In June 2017, Biden fulfilled a long-time promise to his wife and shelled out $2.7 million for a 450-square-foot summer home. m in Rehoboth Beach, Delaware. It turned out to be a good investment: Thanks to skyrocketing home prices during the pandemic, the house is now valued at $3.4 million—25% more than what the Bidens paid four years ago.

But other than this incident, the Bidens appear to have done little to increase their wealth through investments. The politician took it upon himself not to invest in the shares of individual companies in order to avoid ethical conflicts in his work. But he didn’t even use diversified investment funds, which ethics experts often recommend as a way to avoid conflicts of interest. The 2019 filing showed the Bidens have less than $200,000 in variable annuity funds owned by an insurance company, with the rest of their money simply kept in bank deposits and government retirement accounts. , in the form of life insurance policies and in holding companies created to manage royalties from books and public appearances. By not actively investing in the stock market, the Bidens missed out on potential income that could have added millions to their net worth.
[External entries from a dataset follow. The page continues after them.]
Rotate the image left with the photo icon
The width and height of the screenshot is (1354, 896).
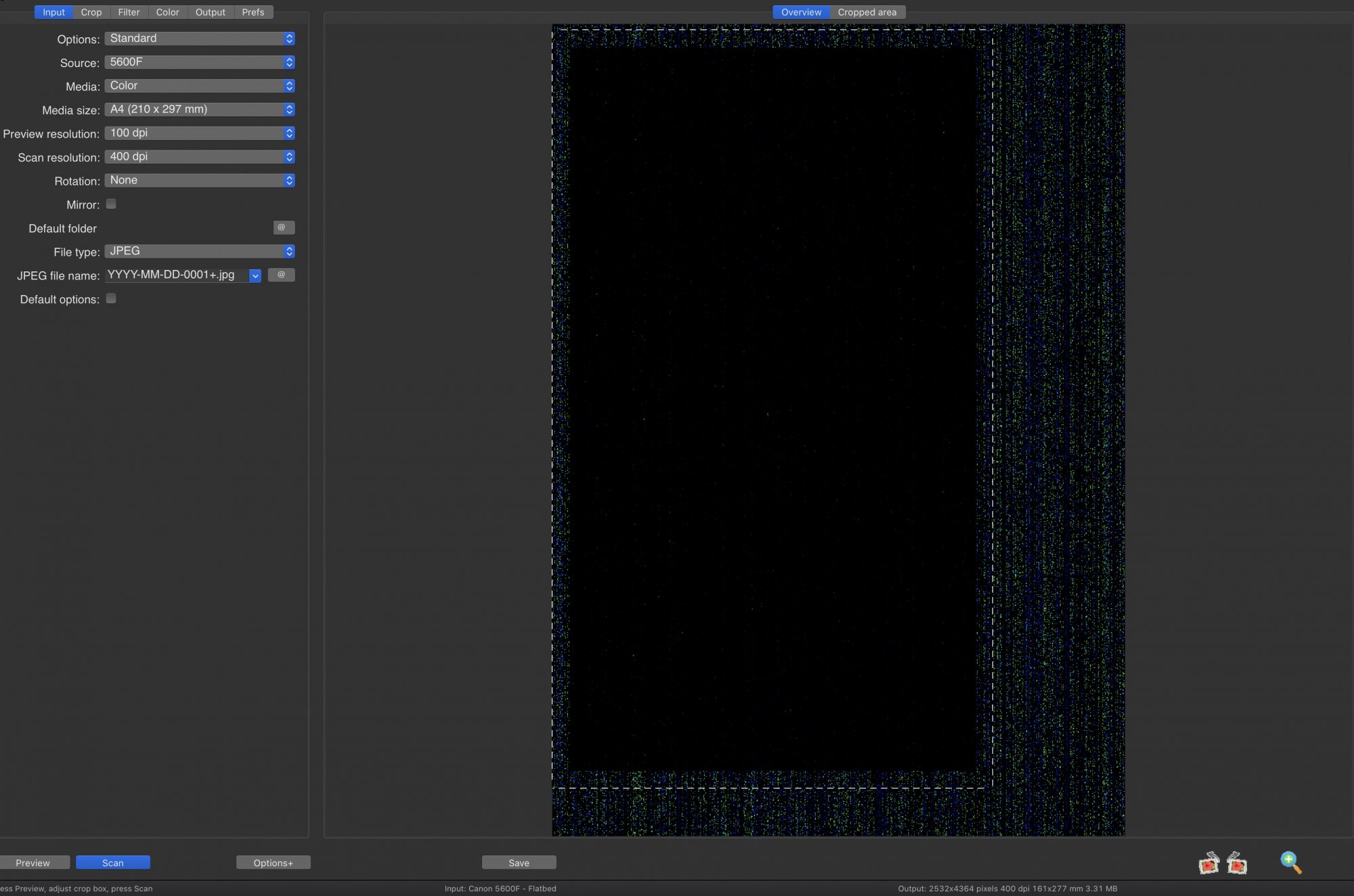tap(1208, 864)
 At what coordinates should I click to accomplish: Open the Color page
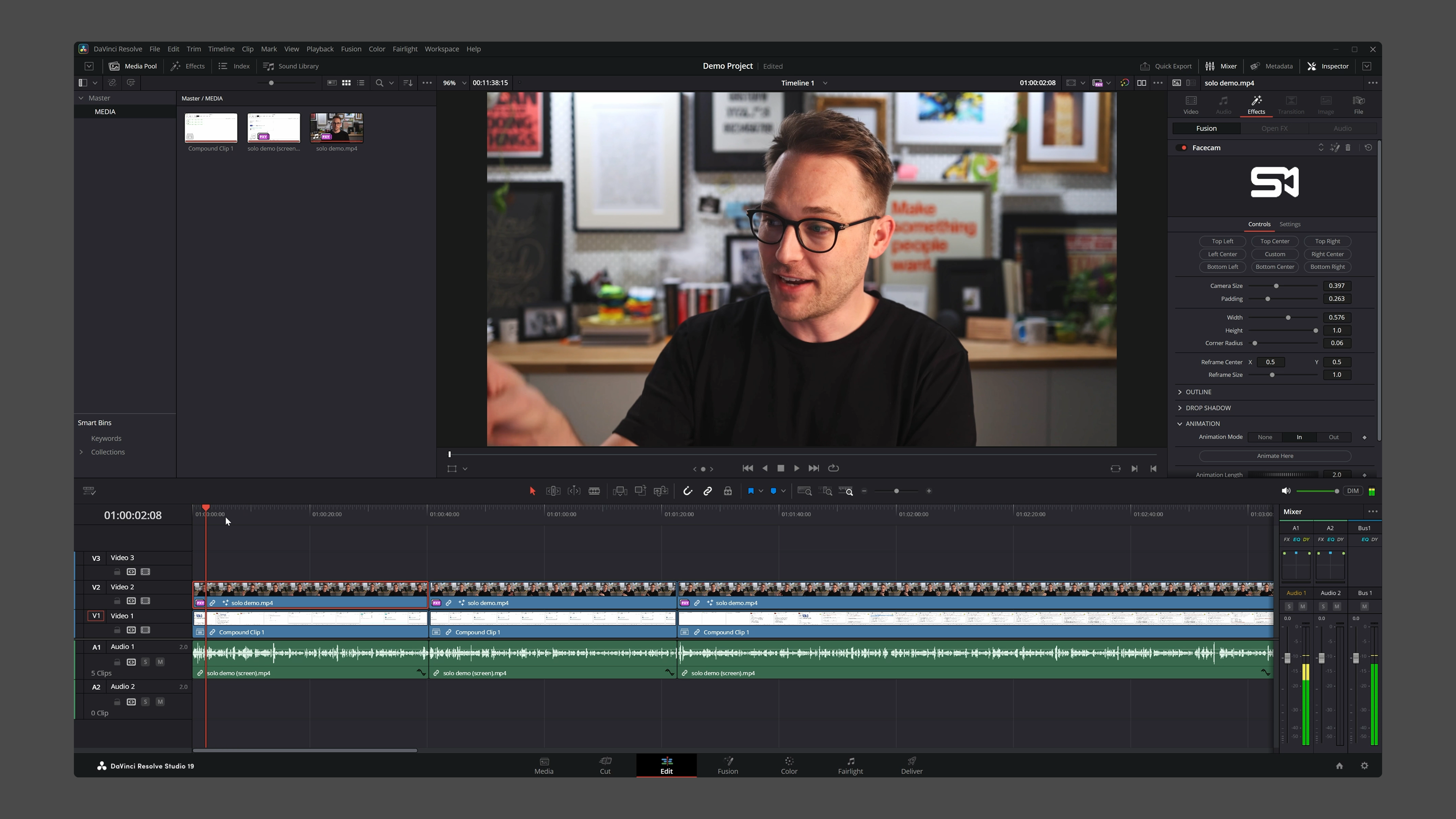(789, 766)
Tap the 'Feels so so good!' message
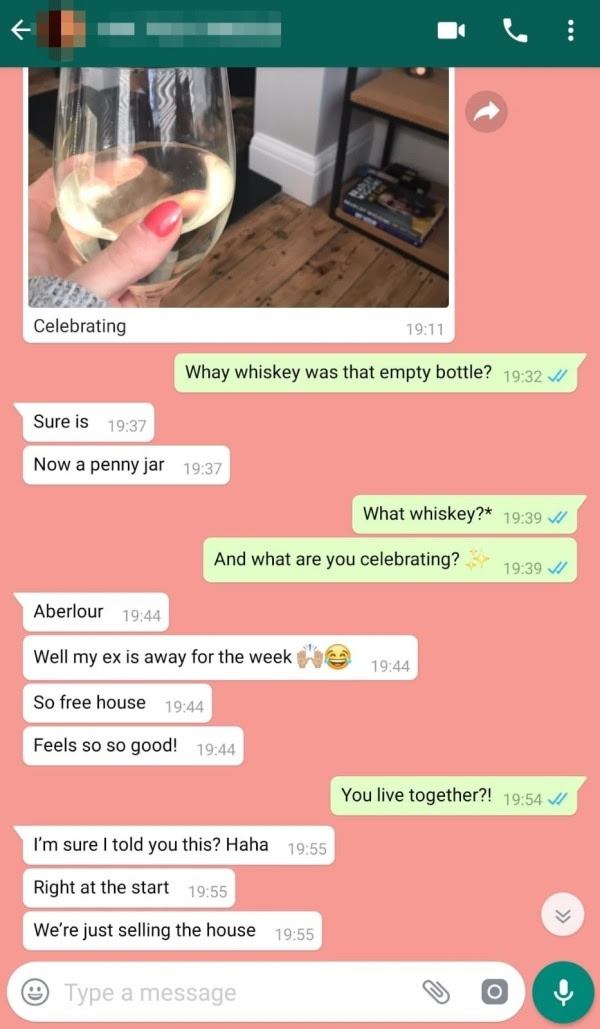This screenshot has width=600, height=1029. (133, 746)
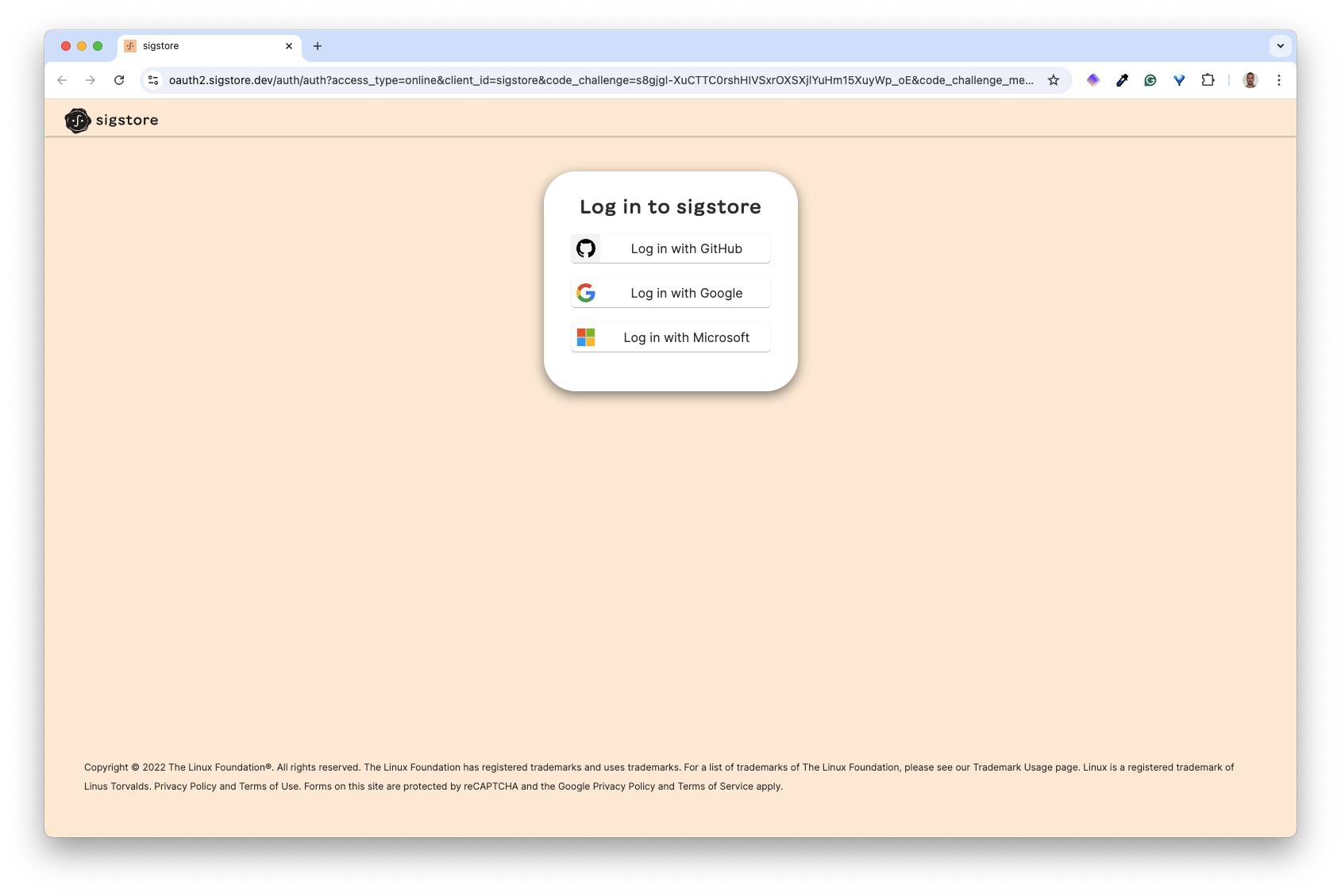Close the sigstore tab
Viewport: 1341px width, 896px height.
click(289, 46)
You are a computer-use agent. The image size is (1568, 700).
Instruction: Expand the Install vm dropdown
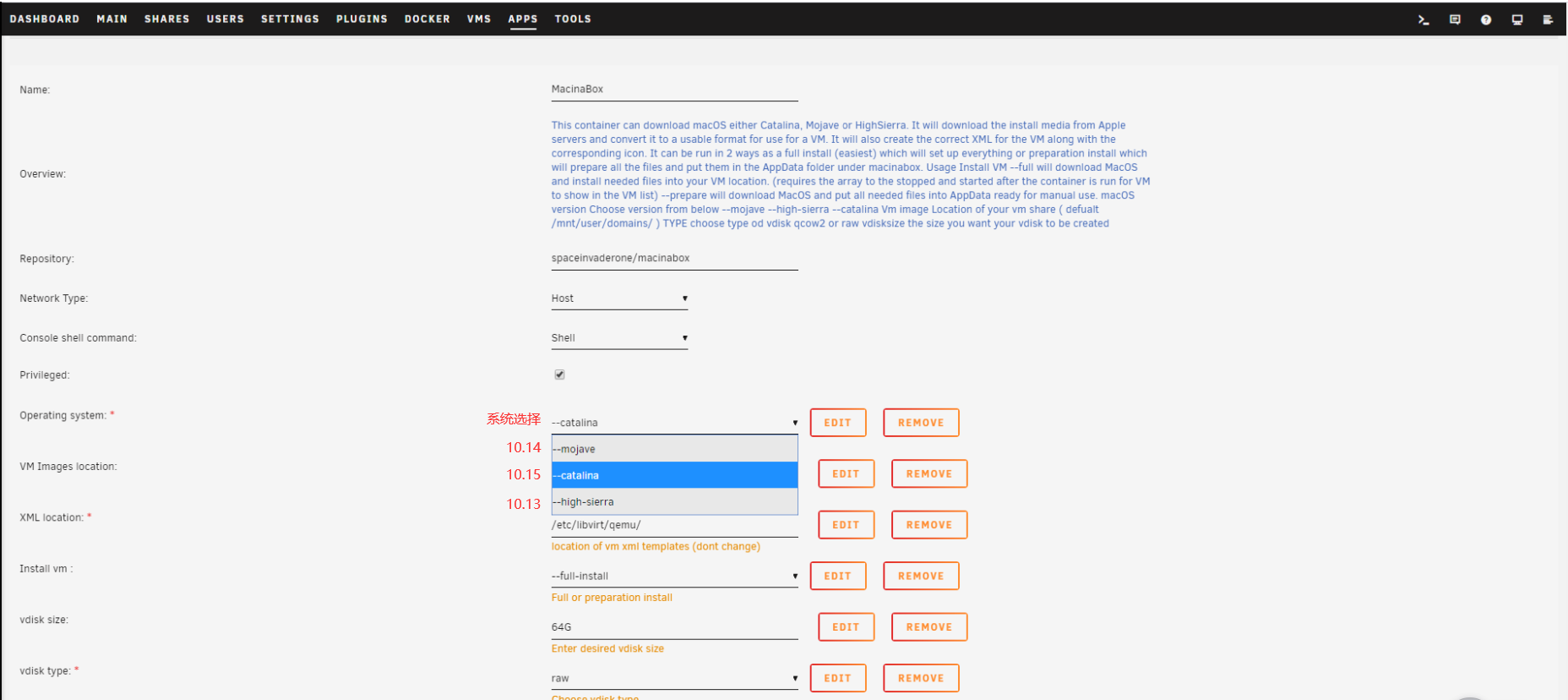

In the last financial statement, filed in May, Biden listed cash and retirement accounts as between $1.2 million and $2.9 million. If you simply take his $17.3 million in income and subtract $11.8 million in known expenses (taxes, philanthropy, expenses for the maintenance of the house, etc.), $5.5 million remains. This is significantly more than the amount “between $1.2 million and $2.9 million” indicated in the declaration. It can be assumed that Biden spent at least $2.6 million on something. One of the possible options is gifts to relatives. Tax law allows spouses to transfer up to $30,000 to anyone without declaring it. If Joe and Jill Biden gave the maximum amount possible to their children, Hunter And Ashley, as well as to his grandchildren, the total could exceed $200,000 per year. In addition, Biden may have made additional donations to charities outside the United States that are not reflected on his tax returns. For example, in 2018, the Bidens donated $25,000 to a British charity associated with Prince Harry.

Or maybe they just spent what they earned, enjoying their money and not thinking strategically. In 2017, the Bidens installed a new pool at their Rehoboth villa. Local pool experts estimate the project could have cost more than $75,000. The Washington Post reportedthat the Bidens rented a five-bedroom mansion in McLean, Virginia, for about $20,000 a month.

Even if the Biden family continues to live large, they are unlikely to become poor. They could spend $2,000 a day for the next eight years and still have more than $2 million saved after the end of a possible second term, as happened in 2017. Then they will again have more time to give speeches, write books and earn good money.